Nunca nadie ha hecho una broma delante de Bernabé de aquel día en que la comida le sentó tan mal, pero aquella noche mi madre y yo fuimos hasta la cuna de nuestro bebé gigantesco para cantarle una canción como todas las noches y mi madre dijo:

—¿Cuál te cantamos hoy?

Y el Imbécil, que a veces es un cachondo, aunque él no lo sepa, contestó:

—Los cochinitos.

Y mi madre, con lágrimas de risa, empezó a cantar:

Los cochinitos ya están en la cama,

muchos besitos les da su mamá…

Pero no podía seguir de la risa, y entonces vino mi padre y lo intentó, y le pasó lo mismo, y luego mi abuelo, al que se le desencajó la dentadura de la risa asesina que le estaba dando. El Imbécil daba palmas y saltos de verlos a los tres, tumbados en la cama, partiéndose el pecho a carcajadas. Y yo, que también los veía, quise que aquel momento fuera el más largo de mi vida, que no se acabara nunca.

El efecto mancebo

Yo no sé qué harán tus padres, pero los míos todos los viernes por la noche se bajan a casa de la Luisa a ver películas no autorizadas.

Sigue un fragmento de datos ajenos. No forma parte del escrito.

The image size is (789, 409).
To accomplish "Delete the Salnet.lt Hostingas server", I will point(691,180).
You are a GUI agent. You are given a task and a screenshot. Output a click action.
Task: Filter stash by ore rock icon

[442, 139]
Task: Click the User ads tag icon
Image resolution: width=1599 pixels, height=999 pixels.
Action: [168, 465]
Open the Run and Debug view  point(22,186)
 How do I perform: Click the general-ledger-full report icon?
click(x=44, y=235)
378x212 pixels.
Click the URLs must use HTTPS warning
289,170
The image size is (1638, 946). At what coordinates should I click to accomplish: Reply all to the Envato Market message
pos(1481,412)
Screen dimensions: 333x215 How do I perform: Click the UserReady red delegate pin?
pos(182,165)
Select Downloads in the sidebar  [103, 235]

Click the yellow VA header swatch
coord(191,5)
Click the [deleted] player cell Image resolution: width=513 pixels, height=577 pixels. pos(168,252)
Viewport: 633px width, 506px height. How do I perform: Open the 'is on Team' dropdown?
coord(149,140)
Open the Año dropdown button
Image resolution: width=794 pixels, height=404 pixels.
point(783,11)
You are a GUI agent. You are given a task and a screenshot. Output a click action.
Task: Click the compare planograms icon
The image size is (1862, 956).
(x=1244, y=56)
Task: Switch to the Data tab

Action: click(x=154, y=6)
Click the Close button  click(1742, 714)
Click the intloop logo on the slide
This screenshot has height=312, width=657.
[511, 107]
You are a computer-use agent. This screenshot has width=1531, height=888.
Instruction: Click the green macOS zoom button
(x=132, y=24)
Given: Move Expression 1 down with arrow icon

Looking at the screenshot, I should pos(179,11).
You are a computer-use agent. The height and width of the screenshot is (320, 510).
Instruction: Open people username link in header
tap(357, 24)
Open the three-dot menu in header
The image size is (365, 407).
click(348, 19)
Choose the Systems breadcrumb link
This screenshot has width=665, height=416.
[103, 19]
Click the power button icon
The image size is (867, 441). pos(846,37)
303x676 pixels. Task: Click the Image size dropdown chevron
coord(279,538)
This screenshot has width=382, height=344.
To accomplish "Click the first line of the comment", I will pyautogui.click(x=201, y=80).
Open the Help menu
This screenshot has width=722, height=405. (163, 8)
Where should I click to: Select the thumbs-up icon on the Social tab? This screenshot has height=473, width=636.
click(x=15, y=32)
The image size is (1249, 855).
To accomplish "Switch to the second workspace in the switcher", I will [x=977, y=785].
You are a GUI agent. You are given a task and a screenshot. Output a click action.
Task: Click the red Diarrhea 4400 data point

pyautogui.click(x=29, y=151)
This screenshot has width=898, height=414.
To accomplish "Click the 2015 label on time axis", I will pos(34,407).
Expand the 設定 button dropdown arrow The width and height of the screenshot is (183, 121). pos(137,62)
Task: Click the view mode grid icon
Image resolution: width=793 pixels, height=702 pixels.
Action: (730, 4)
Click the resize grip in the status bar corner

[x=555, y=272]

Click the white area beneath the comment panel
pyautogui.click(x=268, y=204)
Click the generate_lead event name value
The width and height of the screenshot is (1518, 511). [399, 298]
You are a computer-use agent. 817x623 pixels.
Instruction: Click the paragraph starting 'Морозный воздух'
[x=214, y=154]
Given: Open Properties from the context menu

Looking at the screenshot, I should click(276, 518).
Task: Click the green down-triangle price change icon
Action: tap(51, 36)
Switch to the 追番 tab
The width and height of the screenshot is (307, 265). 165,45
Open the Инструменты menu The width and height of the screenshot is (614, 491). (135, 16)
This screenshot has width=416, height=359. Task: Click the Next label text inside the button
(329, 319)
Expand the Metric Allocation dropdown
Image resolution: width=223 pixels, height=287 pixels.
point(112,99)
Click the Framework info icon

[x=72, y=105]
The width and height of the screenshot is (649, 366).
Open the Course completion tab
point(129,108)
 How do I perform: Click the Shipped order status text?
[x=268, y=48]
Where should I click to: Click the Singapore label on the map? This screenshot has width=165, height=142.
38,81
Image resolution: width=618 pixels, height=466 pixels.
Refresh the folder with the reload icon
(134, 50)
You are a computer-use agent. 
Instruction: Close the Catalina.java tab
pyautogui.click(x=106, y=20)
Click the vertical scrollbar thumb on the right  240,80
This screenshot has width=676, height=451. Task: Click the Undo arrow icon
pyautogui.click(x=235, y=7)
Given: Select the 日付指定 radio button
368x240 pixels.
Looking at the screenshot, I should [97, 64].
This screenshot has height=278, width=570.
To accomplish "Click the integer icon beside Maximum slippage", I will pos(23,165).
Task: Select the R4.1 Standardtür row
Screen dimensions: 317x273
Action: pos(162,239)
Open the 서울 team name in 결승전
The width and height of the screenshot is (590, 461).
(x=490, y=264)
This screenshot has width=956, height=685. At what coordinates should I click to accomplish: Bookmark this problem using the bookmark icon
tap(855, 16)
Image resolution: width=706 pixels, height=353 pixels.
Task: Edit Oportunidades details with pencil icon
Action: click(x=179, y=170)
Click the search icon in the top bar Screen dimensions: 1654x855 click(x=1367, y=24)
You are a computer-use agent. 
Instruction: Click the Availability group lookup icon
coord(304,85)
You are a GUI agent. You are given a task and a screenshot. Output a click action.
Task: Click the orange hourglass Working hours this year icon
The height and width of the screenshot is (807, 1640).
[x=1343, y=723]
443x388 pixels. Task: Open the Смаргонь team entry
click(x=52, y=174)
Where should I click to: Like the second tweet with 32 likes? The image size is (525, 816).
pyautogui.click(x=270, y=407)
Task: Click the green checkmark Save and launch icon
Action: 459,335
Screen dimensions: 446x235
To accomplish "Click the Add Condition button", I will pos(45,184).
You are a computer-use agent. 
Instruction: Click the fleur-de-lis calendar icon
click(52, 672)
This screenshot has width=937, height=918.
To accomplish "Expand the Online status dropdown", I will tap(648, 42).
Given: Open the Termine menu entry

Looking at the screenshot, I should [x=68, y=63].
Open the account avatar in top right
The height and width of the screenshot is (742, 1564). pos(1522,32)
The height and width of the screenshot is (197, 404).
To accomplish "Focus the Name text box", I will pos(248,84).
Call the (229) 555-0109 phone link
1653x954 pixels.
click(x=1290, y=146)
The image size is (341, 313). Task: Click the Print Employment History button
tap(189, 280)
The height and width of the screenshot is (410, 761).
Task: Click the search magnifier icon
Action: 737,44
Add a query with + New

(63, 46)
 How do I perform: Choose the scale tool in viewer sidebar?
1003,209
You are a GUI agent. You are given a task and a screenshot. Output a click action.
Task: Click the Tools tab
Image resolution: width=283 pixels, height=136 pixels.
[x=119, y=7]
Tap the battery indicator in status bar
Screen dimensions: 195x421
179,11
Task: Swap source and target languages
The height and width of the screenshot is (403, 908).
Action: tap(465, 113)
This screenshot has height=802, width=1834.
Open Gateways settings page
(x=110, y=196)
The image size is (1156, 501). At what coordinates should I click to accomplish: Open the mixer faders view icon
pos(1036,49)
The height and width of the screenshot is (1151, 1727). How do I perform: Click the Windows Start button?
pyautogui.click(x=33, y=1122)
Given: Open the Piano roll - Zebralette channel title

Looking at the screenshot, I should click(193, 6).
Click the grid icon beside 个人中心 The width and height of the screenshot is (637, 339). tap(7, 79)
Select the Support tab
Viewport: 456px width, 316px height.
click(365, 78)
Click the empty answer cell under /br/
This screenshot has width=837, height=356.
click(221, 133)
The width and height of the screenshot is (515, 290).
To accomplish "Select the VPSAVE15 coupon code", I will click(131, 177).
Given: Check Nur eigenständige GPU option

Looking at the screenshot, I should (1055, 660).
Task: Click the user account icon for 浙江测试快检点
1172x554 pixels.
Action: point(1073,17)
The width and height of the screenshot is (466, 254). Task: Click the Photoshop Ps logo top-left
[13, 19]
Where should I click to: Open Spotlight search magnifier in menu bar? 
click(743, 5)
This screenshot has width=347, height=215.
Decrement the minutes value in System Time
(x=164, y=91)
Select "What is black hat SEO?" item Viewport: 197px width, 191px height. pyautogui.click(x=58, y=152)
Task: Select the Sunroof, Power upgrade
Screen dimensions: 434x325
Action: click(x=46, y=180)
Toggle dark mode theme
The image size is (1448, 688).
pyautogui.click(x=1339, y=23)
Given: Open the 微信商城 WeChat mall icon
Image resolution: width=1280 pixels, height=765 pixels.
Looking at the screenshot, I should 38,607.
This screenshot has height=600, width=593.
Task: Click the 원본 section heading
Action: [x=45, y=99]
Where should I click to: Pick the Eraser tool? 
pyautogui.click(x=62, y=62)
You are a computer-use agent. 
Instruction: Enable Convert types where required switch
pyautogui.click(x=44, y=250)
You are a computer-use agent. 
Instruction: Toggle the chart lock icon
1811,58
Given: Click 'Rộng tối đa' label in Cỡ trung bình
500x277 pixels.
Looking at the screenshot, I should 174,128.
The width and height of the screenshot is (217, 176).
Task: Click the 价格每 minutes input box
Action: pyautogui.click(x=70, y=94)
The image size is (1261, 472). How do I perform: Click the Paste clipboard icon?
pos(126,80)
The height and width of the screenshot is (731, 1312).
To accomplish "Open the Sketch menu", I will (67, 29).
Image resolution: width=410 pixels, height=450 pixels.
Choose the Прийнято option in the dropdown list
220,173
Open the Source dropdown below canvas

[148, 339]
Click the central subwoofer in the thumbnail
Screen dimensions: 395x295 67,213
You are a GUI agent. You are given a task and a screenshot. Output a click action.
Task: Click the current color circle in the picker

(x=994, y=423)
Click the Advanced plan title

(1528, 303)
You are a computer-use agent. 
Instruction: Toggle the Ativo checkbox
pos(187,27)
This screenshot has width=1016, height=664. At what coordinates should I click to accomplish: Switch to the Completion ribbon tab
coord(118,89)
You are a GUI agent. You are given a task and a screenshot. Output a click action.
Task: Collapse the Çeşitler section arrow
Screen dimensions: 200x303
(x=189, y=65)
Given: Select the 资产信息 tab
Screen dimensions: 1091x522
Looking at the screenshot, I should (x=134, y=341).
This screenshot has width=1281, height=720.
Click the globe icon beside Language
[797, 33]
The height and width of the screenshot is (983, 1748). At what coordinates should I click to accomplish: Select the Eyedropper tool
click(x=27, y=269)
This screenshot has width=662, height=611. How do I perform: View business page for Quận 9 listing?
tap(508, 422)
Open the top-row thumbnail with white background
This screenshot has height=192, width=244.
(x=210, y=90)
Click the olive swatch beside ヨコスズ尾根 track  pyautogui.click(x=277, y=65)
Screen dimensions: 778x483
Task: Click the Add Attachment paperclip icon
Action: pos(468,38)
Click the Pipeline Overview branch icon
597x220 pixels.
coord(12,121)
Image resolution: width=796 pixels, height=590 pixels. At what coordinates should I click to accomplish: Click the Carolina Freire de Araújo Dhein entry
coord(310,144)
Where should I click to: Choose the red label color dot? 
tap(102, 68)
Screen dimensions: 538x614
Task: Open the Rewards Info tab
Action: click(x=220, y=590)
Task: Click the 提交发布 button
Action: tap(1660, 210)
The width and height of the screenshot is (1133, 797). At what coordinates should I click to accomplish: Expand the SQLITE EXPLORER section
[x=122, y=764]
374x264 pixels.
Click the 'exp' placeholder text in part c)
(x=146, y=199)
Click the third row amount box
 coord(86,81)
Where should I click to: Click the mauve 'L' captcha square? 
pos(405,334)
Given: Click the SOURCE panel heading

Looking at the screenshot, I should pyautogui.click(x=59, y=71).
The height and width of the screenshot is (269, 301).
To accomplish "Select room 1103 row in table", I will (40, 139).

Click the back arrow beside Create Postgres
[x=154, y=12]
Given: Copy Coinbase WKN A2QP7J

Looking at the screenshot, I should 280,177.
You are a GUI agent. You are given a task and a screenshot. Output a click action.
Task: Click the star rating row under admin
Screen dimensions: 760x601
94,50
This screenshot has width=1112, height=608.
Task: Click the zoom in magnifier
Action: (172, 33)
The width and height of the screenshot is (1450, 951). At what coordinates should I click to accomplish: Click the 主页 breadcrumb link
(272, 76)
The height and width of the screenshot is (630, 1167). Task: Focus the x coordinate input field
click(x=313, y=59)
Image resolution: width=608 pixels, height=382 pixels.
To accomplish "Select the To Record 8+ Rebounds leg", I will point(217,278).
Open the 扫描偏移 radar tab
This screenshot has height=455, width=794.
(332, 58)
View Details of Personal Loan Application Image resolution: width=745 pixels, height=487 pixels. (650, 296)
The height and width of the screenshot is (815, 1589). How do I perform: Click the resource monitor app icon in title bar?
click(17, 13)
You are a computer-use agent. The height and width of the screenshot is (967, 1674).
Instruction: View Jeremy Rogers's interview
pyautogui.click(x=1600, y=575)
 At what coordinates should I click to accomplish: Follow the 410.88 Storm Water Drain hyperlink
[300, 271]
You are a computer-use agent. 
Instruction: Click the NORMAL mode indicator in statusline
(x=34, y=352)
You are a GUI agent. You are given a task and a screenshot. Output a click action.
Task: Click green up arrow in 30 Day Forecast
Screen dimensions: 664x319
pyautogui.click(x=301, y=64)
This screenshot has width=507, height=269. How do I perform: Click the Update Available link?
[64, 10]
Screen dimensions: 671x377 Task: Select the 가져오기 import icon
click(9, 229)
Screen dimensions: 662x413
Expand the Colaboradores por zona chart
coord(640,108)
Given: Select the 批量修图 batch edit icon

Normalmente me traen a mi hermanito el Imbécil a la cama para que cuide de él por si se atraganta mortalmente. Nos lo pasamos bestial: si mi abuelo nos brinda su super-ronquido (que en sus buenos momentos puede llegar a despertar al vecino de arriba), nos entra la risa tonta; si echamos un concurso de pedos, nos entra la risa tonta, y si empezamos a mirarnos los dedos de los pies, nos entra la risa tonta. Esas son nuestras tres variedades de diversión los viernes por la noche. No hay más. De vez en cuando el Imbécil se atraganta, le doy un tortazo en la espalda y entonces tose con todas sus fuerzas y nos vuelve a entrar la risa tonta otra vez. Así transcurre nuestra vida.

Pero anoche todo fue distinto, porque el Imbécil estaba malo (otra vez su clásica producción petrolífera de mocos) y cuando está malo lo dejan incomunicado en su cuna porque dos niños contagiados de ese virus asqueroso serían de película de terror.

Me tuve que acostar a su lado en la cama de mis padres para cuidarlo y darle la cucharada a la hora exacta que nos había dejado mi madre puesta en el reloj de alarma. El Imbécil, aunque tiene cuatro años, todavía duerme en la cuna. Lleva chupete y duerme en la cuna. Los pies se le salen ya por los barrotes de lo grande que está. Parece un bebé monstruoso. A veces tengo pesadillas con él.

A mí siempre me toca comerme el marrón de cuidar al Imbécil. Bueno, «comerme el marrón» es la expresión científica, la expresión popular es tener la responsabilidad de cuidar al Imbécil. Y mi madre me deja a mí porque no se fía de mi abuelo, porque mi abuelo duerme a cachos durante la noche y si coincide el cacho que está dormido con el que hay que darle el jarabe al Imbécil la hemos fastidiado. Mi abuelo dice que tiene insomnio y mi madre le dice a la Luisa que lo que tiene es que se pasa el día durmiendo. Primero, el sueño que se echa en el parque del Ahorcado, que desde que el abuelo de Yihad y el mío se han comprado el chándal, se ponen los dos su dentadura postiza, su chándal, su boina y su bufanda y se bajan a echarse la siesta de la mañana haciendo tiempo hasta que salimos del colegio. Luego, después de comer, se duerme con el Imbécil dos telenovelas, y luego también se duerme el programa que haya por la noche. Resultado: llega a la cama, y entre que se tiene que levantar a mear porque está de la próstata y entre que se ha pasado el día durmiendo, no se centra y duerme a cachos.